Sum_of_squared_distances = []
K = range(1,15)
for k in K:
    km = KMeans(n_clusters=k,
               init='k-means++',n_init=14,max_iter=300,random_state=0)
    km = km.fit(df_norm)
    Sum_of_squared_distances.append(km.inertia_)

In [None]:
plt.plot(K, Sum_of_squared_distances, 'bx-')
plt.xlabel('k')
plt.ylabel('Sum_of_squared_distances')
plt.title('Elbow Method For Optimal k')
plt.show()

In [None]:
!pip install kneed

In [None]:
###This uses the elbow method to get the k-value . k=4
from kneed import DataGenerator, KneeLocator
k=KneeLocator(range(1, 15), Sum_of_squared_distances, curve="convex", direction="decreasing")
k.elbow

In [None]:
#This gives the k=value k=5
km.n_iter_

In [None]:
#BUILD MODEL WITH 4 CLUSTERS 
kmeans_4 = KMeans(n_clusters=4, 
                  init='random',n_init=14,
                  max_iter=300,random_state=0).fit(df_norm)#=4


In [None]:
#BUILD MODEL WITH 5 CLUSTERS 
kmeans_5 = KMeans(n_clusters=5, 
                  init='random',n_init=14,
                  max_iter=300,random_state=0).fit(df_norm)#=5


In [None]:
#silhouette_score
from sklearn.metrics import silhouette_score
print("This is the silhouette_score for k=4 ",silhouette_score(df_norm, kmeans_4.labels_))
print("This is the silhouette_score for k=5 ",silhouette_score(df_norm, kmeans_5.labels_))

In [None]:
#predicting the labels of clusters 
label_k4=kmeans_4.fit_predict(df_norm)
unique_label=np.unique(label_k4)
unique_label

**CREATING A BOX PLOT WITH THE CLUSTERS. **

In [None]:
df_copy_copy=df_copy1.copy()

In [None]:
kmeans_44 = pd.DataFrame(label_k4)
df_copy_copy.insert((df_copy_copy.shape[1]),'Cluster',kmeans_44)

In [None]:
df_copy_copy

In [None]:
df_copy_copy.isna().sum()

In [None]:
df_copy_copy.dropna()

In [None]:
##### PLOTING THE CLUSTERS AGAINST OTHE VARRIABLES.  
fig,axes=plt.subplots(2,3,figsize=(20,15))
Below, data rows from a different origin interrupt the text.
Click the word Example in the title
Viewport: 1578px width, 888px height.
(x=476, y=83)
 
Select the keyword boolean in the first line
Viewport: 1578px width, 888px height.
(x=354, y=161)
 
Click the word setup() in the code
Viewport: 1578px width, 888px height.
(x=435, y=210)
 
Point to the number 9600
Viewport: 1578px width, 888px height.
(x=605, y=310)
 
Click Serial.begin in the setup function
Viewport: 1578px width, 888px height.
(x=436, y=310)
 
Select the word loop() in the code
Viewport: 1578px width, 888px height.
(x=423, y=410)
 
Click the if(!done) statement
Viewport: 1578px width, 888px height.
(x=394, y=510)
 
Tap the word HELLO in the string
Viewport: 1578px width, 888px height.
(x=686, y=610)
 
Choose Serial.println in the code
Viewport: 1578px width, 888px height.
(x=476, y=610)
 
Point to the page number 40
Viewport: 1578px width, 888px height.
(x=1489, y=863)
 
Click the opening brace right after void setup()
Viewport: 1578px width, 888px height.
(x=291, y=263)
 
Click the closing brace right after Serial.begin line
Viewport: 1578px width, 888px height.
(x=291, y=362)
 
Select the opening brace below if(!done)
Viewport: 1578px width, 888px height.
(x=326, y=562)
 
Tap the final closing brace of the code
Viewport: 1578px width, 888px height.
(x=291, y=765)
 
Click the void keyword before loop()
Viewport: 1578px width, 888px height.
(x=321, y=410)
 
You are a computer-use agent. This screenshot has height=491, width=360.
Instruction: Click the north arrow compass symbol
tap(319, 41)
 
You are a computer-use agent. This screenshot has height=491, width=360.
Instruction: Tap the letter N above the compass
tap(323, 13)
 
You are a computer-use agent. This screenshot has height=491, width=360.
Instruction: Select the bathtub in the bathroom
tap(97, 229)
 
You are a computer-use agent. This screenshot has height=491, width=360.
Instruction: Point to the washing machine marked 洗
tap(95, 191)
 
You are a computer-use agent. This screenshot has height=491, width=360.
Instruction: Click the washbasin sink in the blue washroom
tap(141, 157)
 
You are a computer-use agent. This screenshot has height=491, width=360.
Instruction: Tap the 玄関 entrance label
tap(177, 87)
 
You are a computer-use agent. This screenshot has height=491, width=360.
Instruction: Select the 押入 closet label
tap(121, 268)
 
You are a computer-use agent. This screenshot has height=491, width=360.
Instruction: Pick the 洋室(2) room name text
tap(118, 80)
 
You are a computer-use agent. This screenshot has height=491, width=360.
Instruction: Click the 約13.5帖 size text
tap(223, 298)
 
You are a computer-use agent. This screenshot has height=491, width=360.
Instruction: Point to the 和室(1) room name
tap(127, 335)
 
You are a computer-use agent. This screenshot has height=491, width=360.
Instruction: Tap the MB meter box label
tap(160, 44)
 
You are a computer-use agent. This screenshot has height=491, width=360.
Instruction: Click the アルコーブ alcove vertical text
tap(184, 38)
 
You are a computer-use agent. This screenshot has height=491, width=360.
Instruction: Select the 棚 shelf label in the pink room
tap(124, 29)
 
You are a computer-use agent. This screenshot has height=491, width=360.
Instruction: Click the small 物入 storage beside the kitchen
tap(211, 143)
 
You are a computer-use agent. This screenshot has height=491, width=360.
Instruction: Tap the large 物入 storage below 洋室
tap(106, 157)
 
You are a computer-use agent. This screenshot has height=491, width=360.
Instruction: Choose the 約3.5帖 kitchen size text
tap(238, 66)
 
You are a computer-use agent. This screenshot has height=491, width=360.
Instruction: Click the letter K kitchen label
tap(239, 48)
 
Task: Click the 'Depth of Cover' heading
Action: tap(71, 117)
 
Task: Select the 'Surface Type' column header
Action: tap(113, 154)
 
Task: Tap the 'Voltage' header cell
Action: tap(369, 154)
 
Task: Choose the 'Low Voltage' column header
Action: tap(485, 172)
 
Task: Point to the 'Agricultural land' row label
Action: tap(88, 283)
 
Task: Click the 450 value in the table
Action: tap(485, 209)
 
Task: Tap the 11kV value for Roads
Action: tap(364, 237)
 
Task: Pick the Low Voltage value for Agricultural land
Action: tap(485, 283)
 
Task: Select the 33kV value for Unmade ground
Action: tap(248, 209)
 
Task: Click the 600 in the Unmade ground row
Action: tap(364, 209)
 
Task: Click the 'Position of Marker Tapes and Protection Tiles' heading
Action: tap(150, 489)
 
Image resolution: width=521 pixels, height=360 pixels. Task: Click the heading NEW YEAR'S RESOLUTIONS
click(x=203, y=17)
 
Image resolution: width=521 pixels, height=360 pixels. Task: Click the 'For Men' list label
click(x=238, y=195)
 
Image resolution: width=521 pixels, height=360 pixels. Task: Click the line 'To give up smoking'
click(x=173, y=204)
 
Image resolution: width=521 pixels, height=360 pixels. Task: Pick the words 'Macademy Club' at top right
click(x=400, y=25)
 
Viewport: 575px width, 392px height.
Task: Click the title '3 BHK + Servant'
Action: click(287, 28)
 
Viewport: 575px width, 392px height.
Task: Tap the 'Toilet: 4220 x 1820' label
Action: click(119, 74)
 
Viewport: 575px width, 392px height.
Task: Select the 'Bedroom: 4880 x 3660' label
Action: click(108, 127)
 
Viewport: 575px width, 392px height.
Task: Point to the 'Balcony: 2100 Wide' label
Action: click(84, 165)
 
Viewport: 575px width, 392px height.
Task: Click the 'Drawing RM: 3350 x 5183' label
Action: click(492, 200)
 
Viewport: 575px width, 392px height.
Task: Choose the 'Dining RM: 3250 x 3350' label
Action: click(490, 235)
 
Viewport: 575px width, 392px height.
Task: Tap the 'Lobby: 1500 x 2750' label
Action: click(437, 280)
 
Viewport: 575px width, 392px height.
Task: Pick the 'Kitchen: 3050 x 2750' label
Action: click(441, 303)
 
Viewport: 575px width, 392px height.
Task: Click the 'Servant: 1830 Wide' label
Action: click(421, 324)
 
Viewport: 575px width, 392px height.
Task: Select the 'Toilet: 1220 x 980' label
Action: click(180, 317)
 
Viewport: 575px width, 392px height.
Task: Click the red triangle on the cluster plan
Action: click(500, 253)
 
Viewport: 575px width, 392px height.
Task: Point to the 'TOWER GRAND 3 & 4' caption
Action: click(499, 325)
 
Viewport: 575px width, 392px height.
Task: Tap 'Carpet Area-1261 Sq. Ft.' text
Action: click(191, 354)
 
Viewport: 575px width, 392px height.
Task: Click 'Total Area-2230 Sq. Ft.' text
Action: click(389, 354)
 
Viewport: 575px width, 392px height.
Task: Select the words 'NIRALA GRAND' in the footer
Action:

fig.suptitle("Cluster Results.")

sns.boxplot(ax=axes[0,2],data=df_copy_copy,y='Spending Score (1-100)',x='Cluster')
sns.boxplot(ax=axes[0,1],data=df_copy_copy,y='Annual Income (k$)',x='Cluster')
sns.boxplot(ax=axes[0,0],data=df_copy_copy,y='Age',x='Cluster');

sns.boxplot(ax=axes[1,2],data=df_copy_copy,y='Spending Score (1-100)',x='Cluster',hue='Gender')
sns.boxplot(ax=axes[1,1],data=df_copy_copy,y='Annual Income (k$)',x='Cluster',hue='Gender')
sns.boxplot(ax=axes[1,0],data=df_copy_copy,y='Age',x='Cluster',hue='Gender');

**CLUSTER ANALYSIS ** 


From the above boxplot, each cluster [0-3] is plotted against other variables. 
 
Using the spending score as a reference, we can see that clusters 0 and 1 fall above the mean spending score "50," and clusters 2 and 3 falls under the spending range.  
Cluster 0 and 1 also tells us that those who tend to have a high spending score are with the age range of (25-40). Also, females in clusters 0 and 1 have a higher spending score. 

Cluster 2 and 3 have a mean age of (45 and 40), respectively; older people have a lower spending score. And more men tend to have a lower spending score. 

For annual income, The clusters are even.